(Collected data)
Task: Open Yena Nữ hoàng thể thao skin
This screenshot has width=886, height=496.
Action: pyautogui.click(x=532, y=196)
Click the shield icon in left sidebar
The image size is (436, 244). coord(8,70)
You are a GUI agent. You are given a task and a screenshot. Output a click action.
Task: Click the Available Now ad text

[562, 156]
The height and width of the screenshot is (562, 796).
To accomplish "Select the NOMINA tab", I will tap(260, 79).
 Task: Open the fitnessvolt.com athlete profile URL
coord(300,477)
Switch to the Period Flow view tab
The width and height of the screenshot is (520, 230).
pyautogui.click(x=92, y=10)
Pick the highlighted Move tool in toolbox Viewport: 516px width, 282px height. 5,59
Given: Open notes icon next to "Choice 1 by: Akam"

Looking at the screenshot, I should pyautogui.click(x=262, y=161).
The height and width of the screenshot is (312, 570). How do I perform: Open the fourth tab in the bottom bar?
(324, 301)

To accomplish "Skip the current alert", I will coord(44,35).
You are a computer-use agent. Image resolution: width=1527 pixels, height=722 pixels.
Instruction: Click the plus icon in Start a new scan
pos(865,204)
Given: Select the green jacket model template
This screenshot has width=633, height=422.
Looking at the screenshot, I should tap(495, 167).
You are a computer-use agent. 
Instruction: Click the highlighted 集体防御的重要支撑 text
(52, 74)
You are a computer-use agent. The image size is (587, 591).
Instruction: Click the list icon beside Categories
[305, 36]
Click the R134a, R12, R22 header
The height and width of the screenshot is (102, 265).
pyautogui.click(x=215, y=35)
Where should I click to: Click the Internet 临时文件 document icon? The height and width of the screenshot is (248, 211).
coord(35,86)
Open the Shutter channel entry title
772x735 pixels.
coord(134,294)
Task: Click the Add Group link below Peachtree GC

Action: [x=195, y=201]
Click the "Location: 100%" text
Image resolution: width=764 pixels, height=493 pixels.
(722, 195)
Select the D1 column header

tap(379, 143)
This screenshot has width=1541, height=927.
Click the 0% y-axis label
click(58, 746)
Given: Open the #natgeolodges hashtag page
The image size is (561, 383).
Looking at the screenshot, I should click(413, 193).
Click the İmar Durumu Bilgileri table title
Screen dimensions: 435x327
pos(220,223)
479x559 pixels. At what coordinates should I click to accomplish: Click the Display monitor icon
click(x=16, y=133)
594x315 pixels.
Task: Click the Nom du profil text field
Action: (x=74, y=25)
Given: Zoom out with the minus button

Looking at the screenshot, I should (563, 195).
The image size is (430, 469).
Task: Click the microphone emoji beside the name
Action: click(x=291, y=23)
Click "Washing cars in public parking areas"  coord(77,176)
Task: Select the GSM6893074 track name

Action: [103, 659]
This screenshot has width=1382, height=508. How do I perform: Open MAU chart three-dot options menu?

The problem »
Give the entries again in full, exactly as they were written above.

Solution »
Task: Open Yena Nữ hoàng thể thao skin
This screenshot has width=886, height=496.
Action: pyautogui.click(x=532, y=196)
Click the shield icon in left sidebar
The image size is (436, 244). coord(8,70)
You are a GUI agent. You are given a task and a screenshot. Output a click action.
Task: Click the Available Now ad text

[562, 156]
The height and width of the screenshot is (562, 796).
To accomplish "Select the NOMINA tab", I will tap(260, 79).
 Task: Open the fitnessvolt.com athlete profile URL
coord(300,477)
Switch to the Period Flow view tab
The width and height of the screenshot is (520, 230).
pyautogui.click(x=92, y=10)
Pick the highlighted Move tool in toolbox Viewport: 516px width, 282px height. 5,59
Given: Open notes icon next to "Choice 1 by: Akam"

Looking at the screenshot, I should pyautogui.click(x=262, y=161).
The height and width of the screenshot is (312, 570). How do I perform: Open the fourth tab in the bottom bar?
(324, 301)

To accomplish "Skip the current alert", I will coord(44,35).
You are a computer-use agent. Image resolution: width=1527 pixels, height=722 pixels.
Instruction: Click the plus icon in Start a new scan
pos(865,204)
Given: Select the green jacket model template
This screenshot has width=633, height=422.
Looking at the screenshot, I should tap(495, 167).
You are a computer-use agent. 
Instruction: Click the highlighted 集体防御的重要支撑 text
(52, 74)
You are a computer-use agent. The image size is (587, 591).
Instruction: Click the list icon beside Categories
[305, 36]
Click the R134a, R12, R22 header
The height and width of the screenshot is (102, 265).
pyautogui.click(x=215, y=35)
Where should I click to: Click the Internet 临时文件 document icon? The height and width of the screenshot is (248, 211).
coord(35,86)
Open the Shutter channel entry title
772x735 pixels.
coord(134,294)
Task: Click the Add Group link below Peachtree GC

Action: [x=195, y=201]
Click the "Location: 100%" text
Image resolution: width=764 pixels, height=493 pixels.
(722, 195)
Select the D1 column header

tap(379, 143)
This screenshot has width=1541, height=927.
Click the 0% y-axis label
click(58, 746)
Given: Open the #natgeolodges hashtag page
The image size is (561, 383).
Looking at the screenshot, I should click(413, 193).
Click the İmar Durumu Bilgileri table title
Screen dimensions: 435x327
pos(220,223)
479x559 pixels. At what coordinates should I click to accomplish: Click the Display monitor icon
click(x=16, y=133)
594x315 pixels.
Task: Click the Nom du profil text field
Action: (x=74, y=25)
Given: Zoom out with the minus button

Looking at the screenshot, I should (563, 195).
The image size is (430, 469).
Task: Click the microphone emoji beside the name
Action: click(x=291, y=23)
Click "Washing cars in public parking areas"  coord(77,176)
Task: Select the GSM6893074 track name

Action: [103, 659]
This screenshot has width=1382, height=508. How do I perform: Open MAU chart three-dot options menu?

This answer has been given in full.